--- Provided records Enclosed Below ---

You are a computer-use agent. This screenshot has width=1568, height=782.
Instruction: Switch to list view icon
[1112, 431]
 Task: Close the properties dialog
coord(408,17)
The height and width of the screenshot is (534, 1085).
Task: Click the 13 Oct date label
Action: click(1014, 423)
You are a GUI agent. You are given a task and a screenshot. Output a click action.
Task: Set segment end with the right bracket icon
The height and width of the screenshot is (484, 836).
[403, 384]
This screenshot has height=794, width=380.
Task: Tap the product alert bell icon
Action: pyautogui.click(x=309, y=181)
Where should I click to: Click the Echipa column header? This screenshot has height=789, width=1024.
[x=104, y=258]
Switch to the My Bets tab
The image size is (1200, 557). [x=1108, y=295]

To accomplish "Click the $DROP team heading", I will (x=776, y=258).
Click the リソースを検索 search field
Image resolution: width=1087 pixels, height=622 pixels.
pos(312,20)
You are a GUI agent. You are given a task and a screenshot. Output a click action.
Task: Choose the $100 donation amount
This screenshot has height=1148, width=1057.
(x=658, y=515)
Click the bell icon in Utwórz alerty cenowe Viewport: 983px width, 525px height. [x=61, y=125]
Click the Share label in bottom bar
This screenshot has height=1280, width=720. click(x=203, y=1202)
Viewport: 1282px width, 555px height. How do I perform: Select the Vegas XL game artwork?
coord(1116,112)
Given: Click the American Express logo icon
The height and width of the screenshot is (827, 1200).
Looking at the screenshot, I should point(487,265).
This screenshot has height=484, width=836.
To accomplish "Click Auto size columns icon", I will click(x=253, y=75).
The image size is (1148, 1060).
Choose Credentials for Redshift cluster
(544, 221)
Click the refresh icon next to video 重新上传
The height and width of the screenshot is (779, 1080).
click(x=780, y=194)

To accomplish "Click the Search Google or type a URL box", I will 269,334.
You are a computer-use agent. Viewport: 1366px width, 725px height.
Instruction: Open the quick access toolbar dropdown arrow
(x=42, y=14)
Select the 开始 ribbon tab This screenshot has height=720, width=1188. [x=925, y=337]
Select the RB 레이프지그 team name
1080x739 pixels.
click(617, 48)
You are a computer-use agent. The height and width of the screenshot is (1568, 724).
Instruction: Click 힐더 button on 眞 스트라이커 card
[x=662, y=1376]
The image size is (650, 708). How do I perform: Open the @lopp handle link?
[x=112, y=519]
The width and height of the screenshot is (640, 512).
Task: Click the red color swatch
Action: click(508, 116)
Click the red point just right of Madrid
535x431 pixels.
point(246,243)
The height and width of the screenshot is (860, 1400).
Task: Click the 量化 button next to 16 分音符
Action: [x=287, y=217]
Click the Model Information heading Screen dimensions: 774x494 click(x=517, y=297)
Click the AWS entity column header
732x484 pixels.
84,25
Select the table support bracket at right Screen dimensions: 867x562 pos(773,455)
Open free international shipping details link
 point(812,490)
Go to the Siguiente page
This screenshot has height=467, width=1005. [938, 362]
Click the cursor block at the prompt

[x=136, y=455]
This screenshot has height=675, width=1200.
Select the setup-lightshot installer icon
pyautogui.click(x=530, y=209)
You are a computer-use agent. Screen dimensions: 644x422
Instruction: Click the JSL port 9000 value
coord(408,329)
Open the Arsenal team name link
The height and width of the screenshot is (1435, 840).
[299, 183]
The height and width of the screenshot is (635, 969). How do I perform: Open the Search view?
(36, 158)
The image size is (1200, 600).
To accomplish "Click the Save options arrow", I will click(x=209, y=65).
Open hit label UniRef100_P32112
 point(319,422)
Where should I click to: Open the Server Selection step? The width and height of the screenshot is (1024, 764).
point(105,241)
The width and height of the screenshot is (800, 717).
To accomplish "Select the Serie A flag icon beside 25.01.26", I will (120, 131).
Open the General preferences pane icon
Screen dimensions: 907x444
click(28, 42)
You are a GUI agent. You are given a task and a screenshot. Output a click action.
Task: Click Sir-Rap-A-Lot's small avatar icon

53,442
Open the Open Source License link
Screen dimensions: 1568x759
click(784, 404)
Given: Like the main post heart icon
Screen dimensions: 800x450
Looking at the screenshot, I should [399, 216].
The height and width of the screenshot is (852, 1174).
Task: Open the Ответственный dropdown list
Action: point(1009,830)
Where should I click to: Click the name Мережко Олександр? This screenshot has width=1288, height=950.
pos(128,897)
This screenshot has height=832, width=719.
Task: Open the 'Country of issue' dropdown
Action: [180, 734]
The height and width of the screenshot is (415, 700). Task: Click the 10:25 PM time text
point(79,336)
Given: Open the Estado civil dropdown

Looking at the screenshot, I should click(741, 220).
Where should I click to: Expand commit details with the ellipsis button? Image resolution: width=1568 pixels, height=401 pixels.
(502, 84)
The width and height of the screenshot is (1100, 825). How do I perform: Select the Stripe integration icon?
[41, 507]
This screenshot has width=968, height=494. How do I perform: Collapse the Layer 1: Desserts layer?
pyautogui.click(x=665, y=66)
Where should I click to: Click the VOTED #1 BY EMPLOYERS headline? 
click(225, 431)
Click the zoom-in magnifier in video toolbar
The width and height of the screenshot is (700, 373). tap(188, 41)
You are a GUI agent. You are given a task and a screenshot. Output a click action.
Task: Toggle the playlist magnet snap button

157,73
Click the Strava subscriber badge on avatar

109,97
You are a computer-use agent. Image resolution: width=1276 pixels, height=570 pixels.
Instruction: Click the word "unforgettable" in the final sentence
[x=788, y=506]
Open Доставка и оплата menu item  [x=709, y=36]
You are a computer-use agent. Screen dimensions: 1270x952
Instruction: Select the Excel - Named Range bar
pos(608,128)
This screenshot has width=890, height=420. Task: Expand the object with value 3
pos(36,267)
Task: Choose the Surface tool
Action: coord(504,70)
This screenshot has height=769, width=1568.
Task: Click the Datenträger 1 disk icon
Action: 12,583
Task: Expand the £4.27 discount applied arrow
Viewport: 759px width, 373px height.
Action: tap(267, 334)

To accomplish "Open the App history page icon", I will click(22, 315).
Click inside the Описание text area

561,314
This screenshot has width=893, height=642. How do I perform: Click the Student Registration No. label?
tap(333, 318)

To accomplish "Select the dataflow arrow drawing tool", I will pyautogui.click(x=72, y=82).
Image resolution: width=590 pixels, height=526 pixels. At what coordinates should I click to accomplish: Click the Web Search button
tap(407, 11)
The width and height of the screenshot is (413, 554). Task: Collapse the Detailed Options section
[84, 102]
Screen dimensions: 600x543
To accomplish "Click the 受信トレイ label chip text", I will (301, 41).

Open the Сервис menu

--- End of Enclosed Provided records ---

Required work: Begin at the top of the listing above and set down each line exactly. Stop after the line that contains "Task: Set segment".

Exercise response:
You are a computer-use agent. This screenshot has width=1568, height=782.
Instruction: Switch to list view icon
[1112, 431]
 Task: Close the properties dialog
coord(408,17)
The height and width of the screenshot is (534, 1085).
Task: Click the 13 Oct date label
Action: click(1014, 423)
You are a GUI agent. You are given a task and a screenshot. Output a click action.
Task: Set segment end with the right bracket icon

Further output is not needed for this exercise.